E ora, nell'anno di grazia 2008, a 72 anni, si rimette in pista, come candidato sindaco dell'Udc.
Il motivo?
«Credo, e lo dico senza presunzione, che la mia candidatura non è finalizzata a perseguire obiettivi di carattere personale, quanto a marcare la presenza in consiglio comunale di una forza e di persone capaci di portare un contributo di equilibrio, di rispetto reciproco e, insieme, di svolgere un'azione di controllo e di civile attenzione sui problemi della città».
Rodolfo Nando Gigli correrà, insieme alla sua truppa, da solo.
Lo strappo con Forza Italia e An, nonostante i vari tentativi di rimettere in piedi la gioiosa macchina da guerra dell'ex Polo della libertà che a Viterbo ha fatto negli ultimi lustri incetta di voti, c'è stato e lui non lo nega, né lo minimizza.
Cosa ha provocato la lacerazione? L'incompatibilità di carattere (ma anche politica) con l'ex sindaco Giancarlo Gabbianelli? O che altro?
«La scorsa settimana - risponde Gigli, ricostruendo gli ultimi eventi - c'era stata la ripetuta dichiarazione di disponibilità, credo sincera, di autorevoli esponenti di Fi che di An a realizzare un accordo.
Nel contempo, era chiaro a tutti che l'ex sindaco si sarebbe opposto strenuamente a realizzare l'accordo stesso.
Alla fine, come si è visto, non ha prevalso il buon senso».
Presidente, ma allora è vero, come hanno sottolineato gli osservatori, che questa partita è stata vinta da Gabbianelli?
«Certo. Ha prevalso la linea dell'ex sindaco. Ma ciò che mi preoccupa non è tanto chi ha vinto o chi ha perso in questo frangente, quanto le prospettive future.
Ritengo, infatti, che all'interno del Pdl si riprodurranno le stesse criticità che hanno caratterizzato gli ultimi due anni di vita della maggioranza».
Una previsione fosca, dunque.
«Ma inevitabile. Vede: Giulio Marini (il candidato sindaco del Pdl, ndr), brava persona, con cui ho legami di simpatia e di affetto, ritengo che non abbia né il carattere né la forza per poter resistere alla tendenza autoritaria con cui Gabbianelli ha gestito e penserà di gestire ancora l'amministrazione».

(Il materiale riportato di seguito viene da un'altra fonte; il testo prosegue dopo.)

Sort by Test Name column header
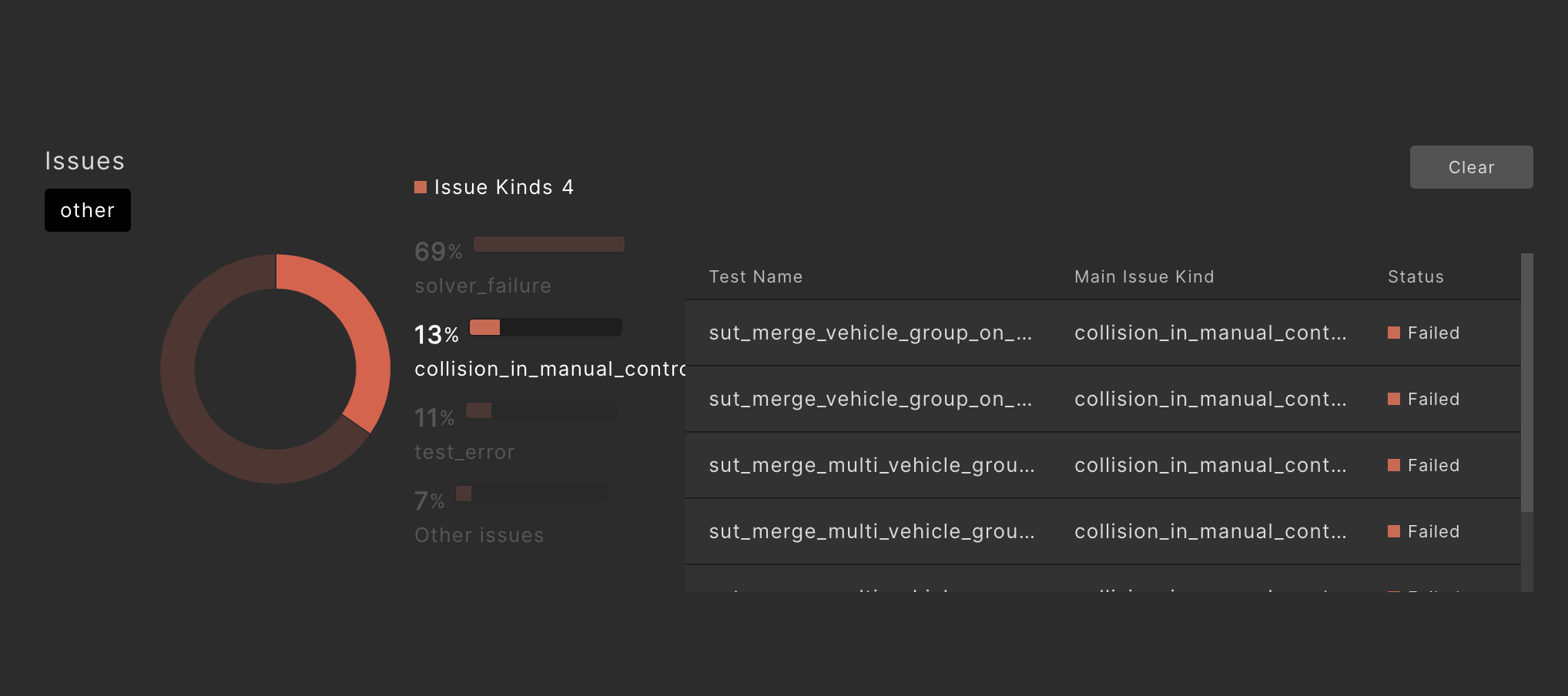pos(756,276)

Un sindaco-fantoccio, insomma, che crederà di comandare, mentre saranno altri a prendere le decisioni?
«E' mia convinzione che se il Pdl dovesse prevalere alle urne, senza la presenza di una forza moderata ed equilibrata come l'Udc, la città rischia di essere di fatto governata da Gabbianelli anche nel prossimo quinquennio».
Cosa risponde all'accusa di avere impedito all'esponente di An di governare, costringendolo di fatto alle dimissioni anticipate?
«Respingo l'accusa in modo netto. Si tiri fuori un solo atto, di una certa rilevanza, sul quale abbiamo indicato pollice verso. Neanche uno.
La verità è un'altra: fin dall'inizio del mandato, il sindaco ha ostentatamente dichiarato e dimostrato di svolgere il suo ruolo non consentendo a nessuno di eccepire o intervenire su decisioni che pretendeva di imporre al consiglio e alla maggioranza.
Il contrasto è nato sul metodo, prima che su fatti specifici. Le dimissioni? Condivido il giudizio di Ugo Sposetti (candidato del Pd, ndr): non si abbandona la città, non la si consegna al commissario, soprattutto per ragioni esclusivamente personali, come una candidatura al Parlamento, peraltro non andata a buon fine».